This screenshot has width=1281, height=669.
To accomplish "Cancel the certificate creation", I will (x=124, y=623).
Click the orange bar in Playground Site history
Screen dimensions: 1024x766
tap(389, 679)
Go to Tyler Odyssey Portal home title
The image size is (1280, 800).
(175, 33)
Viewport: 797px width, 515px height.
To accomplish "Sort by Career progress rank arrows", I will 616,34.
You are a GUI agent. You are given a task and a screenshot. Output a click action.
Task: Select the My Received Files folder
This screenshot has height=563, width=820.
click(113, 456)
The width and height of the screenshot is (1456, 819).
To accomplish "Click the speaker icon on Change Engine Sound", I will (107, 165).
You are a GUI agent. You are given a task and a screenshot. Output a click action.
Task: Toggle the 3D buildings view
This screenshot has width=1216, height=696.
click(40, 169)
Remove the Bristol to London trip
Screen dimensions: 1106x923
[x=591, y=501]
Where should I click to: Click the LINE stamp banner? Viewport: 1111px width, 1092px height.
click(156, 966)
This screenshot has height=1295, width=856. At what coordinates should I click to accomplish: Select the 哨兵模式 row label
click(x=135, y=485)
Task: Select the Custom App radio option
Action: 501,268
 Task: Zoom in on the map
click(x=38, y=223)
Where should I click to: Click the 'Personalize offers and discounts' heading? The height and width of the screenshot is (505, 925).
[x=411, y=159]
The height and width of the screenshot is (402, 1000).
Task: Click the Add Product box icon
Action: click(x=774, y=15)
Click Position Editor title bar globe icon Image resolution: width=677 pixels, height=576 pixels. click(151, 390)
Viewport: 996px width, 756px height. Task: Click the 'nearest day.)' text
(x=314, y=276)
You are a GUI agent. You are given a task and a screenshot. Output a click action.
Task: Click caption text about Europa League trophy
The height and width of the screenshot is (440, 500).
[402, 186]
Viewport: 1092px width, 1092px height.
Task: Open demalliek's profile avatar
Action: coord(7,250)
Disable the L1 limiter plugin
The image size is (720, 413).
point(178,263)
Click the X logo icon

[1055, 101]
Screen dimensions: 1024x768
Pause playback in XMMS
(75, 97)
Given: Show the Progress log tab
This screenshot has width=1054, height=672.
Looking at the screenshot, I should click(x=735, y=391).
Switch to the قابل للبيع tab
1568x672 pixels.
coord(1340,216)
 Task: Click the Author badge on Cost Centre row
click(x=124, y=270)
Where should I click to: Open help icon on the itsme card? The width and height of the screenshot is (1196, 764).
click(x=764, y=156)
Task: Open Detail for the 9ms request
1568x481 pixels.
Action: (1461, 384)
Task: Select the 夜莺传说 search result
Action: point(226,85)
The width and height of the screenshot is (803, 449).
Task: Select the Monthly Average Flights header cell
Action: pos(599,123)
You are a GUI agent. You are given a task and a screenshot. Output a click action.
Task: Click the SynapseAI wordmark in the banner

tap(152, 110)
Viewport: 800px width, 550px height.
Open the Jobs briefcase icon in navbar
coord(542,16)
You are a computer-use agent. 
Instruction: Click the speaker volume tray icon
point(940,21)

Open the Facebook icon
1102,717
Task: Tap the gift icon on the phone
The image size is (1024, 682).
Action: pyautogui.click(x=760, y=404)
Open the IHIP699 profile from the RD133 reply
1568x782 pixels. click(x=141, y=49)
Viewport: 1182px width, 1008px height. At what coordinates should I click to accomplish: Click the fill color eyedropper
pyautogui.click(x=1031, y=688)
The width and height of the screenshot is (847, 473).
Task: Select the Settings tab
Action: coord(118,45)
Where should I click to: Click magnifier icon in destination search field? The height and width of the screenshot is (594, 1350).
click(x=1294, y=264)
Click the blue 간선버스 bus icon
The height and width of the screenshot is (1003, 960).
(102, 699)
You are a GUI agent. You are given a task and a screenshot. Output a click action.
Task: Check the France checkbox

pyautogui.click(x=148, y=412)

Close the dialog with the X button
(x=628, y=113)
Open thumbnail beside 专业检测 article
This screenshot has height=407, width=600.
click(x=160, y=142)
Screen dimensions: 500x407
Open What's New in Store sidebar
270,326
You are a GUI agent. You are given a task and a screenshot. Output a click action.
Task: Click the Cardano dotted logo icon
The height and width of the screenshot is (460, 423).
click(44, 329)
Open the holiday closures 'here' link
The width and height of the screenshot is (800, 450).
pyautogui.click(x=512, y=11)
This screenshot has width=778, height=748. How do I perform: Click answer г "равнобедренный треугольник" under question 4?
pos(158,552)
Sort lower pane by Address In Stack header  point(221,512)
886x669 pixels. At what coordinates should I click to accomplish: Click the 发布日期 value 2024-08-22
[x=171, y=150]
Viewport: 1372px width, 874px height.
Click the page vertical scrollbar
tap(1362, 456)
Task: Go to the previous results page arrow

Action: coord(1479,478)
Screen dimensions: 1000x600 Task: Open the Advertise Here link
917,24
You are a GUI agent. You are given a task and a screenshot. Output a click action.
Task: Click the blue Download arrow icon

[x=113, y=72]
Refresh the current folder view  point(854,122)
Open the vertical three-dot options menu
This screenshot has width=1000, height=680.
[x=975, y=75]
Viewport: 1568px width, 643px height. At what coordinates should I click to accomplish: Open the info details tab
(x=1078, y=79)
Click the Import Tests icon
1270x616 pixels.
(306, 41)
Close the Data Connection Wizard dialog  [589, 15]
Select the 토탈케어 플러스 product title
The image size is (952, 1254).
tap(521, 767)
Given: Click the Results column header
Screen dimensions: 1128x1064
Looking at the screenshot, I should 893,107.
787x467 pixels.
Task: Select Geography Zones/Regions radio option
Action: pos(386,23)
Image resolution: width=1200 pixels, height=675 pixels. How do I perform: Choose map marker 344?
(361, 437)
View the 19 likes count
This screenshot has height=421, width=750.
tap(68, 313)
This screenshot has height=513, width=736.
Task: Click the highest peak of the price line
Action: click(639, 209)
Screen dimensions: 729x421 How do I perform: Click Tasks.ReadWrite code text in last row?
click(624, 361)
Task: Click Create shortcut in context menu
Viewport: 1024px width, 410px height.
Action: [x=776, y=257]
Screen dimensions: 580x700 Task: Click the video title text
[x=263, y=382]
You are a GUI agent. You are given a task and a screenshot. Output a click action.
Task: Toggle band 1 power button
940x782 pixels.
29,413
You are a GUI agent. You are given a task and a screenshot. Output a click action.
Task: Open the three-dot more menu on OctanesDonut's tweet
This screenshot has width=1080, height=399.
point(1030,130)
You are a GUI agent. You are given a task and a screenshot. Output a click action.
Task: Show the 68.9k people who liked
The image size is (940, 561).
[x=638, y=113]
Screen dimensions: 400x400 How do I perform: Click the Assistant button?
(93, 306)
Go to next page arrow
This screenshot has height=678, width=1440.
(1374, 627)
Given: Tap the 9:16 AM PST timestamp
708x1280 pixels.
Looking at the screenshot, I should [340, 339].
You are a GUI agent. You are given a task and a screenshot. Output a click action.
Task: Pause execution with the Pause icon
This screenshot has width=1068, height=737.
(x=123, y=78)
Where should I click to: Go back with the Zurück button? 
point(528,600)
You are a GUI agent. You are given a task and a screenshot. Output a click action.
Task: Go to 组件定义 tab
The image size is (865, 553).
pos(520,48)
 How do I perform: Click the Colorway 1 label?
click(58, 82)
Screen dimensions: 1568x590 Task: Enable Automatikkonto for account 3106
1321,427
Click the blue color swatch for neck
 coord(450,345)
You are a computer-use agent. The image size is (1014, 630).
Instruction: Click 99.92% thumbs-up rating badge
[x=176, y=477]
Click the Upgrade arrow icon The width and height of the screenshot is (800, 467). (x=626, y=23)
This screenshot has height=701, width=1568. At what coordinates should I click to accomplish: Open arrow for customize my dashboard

WORK INSTRUCTIONS | Beginning with the line that has "Where should I click to: Click magnifier" and ending with the line that has "Sort lower pane", set down the lines above exactly and include no others.

RESPONSE TO THIS EXERCISE |
Where should I click to: Click magnifier icon in destination search field? The height and width of the screenshot is (594, 1350).
click(x=1294, y=264)
Click the blue 간선버스 bus icon
The height and width of the screenshot is (1003, 960).
(102, 699)
You are a GUI agent. You are given a task and a screenshot. Output a click action.
Task: Check the France checkbox

pyautogui.click(x=148, y=412)

Close the dialog with the X button
(x=628, y=113)
Open thumbnail beside 专业检测 article
This screenshot has height=407, width=600.
click(x=160, y=142)
Screen dimensions: 500x407
Open What's New in Store sidebar
270,326
You are a GUI agent. You are given a task and a screenshot. Output a click action.
Task: Click the Cardano dotted logo icon
The height and width of the screenshot is (460, 423).
click(44, 329)
Open the holiday closures 'here' link
The width and height of the screenshot is (800, 450).
pyautogui.click(x=512, y=11)
This screenshot has width=778, height=748. How do I perform: Click answer г "равнобедренный треугольник" under question 4?
pos(158,552)
Sort lower pane by Address In Stack header  point(221,512)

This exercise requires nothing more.